I can't believe that 12 months have come and gone. Harper and Henry turned 1 year old last Friday. Over the next few days, I'm going to try and update the blog with pictures from our BIG birthday weekend.
We have some friends who have made it a tradition with their children that on the day of their actual birthday, they spend that day together, as a family. No parties, no friends over, just their family. Mark and I just LOVE that tradition, so we've adopted it for our family, too. On Friday, Mark took the day off and we just spent the day doing things we loved with our sweet babies. We woke up and had pancakes, played with new toys, had lunch at McAllister's, stopped by my parents for a visit, and finished up with dinner at one of our favorite restaurants. It was a perfect day. A far cry from the day they were born a year ago. I look back on that day and it seems like a blur. I am so thankful for this blog. I went back, here, and read what I wrote just three days after the babies were born. I remember it was too hard to update the blog the day they were born. At times, I really can't believe how far we've come. I continue to praise God for his mercy and love that He poured over us this last year. I'm not sure if I will EVER get over how God took this last year, and changed my life.
Harper and Henry,
You have brought so much joy to our lives. Harper, you are crawling and "cruising" all the time now. I think you'll be walking very soon. Henry, you are "army" crawling everywhere, and recently you started trying to pull up on things. You both weigh 20 pounds, and both LOVE food! You both are talking, and it seems you have a language all your own. You love playing together. I hear you in the mornings just laughing at each other. It's so sweet. Henry, you love to try and "love" on Harper, but Harper doesn't like it too much. You are the sweetest child. You smile at everyone, and you are just laid back and easy. You give the best hugs, and recently, you started patting me when I'm holding you.
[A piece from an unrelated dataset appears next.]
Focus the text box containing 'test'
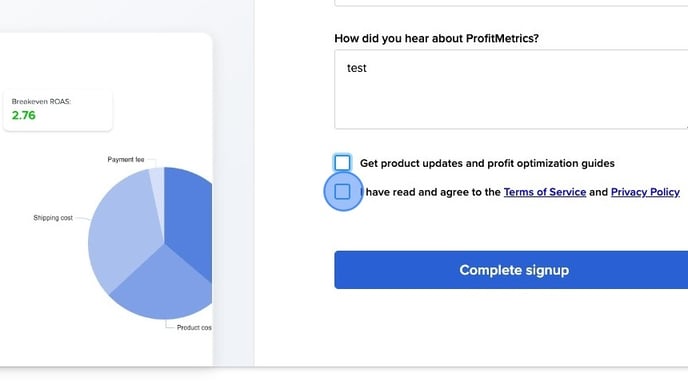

Harper, you are a spit-fire, and have been since day one. Daddy and I LOVE this about you, and I pray you never change. You are independent, and sassy, and it's the cutest thing I've ever seen. Since we are getting out more, I have noticed that you are the shy one in public, and Henry, you are a little social butterfly. You don't meet a stranger. I feel like you both are learning so much right now. I wish we could make time slow down just a little bit. Some nights Daddy and I will sit up and look at all the pictures we've taken of you both over the last year, and we miss you being really little. We still have moments where we look at each other and say, "Those are our kids!" It is such a HUGE responsibility God has given us, but I thank Him everyday for choosing Daddy and me to be your parents. I am so proud of you both. There is NOTHING that you could ever do to make me stop loving you. Happy birthday, my sweet angel babies. I can't wait to see what God has in store for us this next year. I love you so!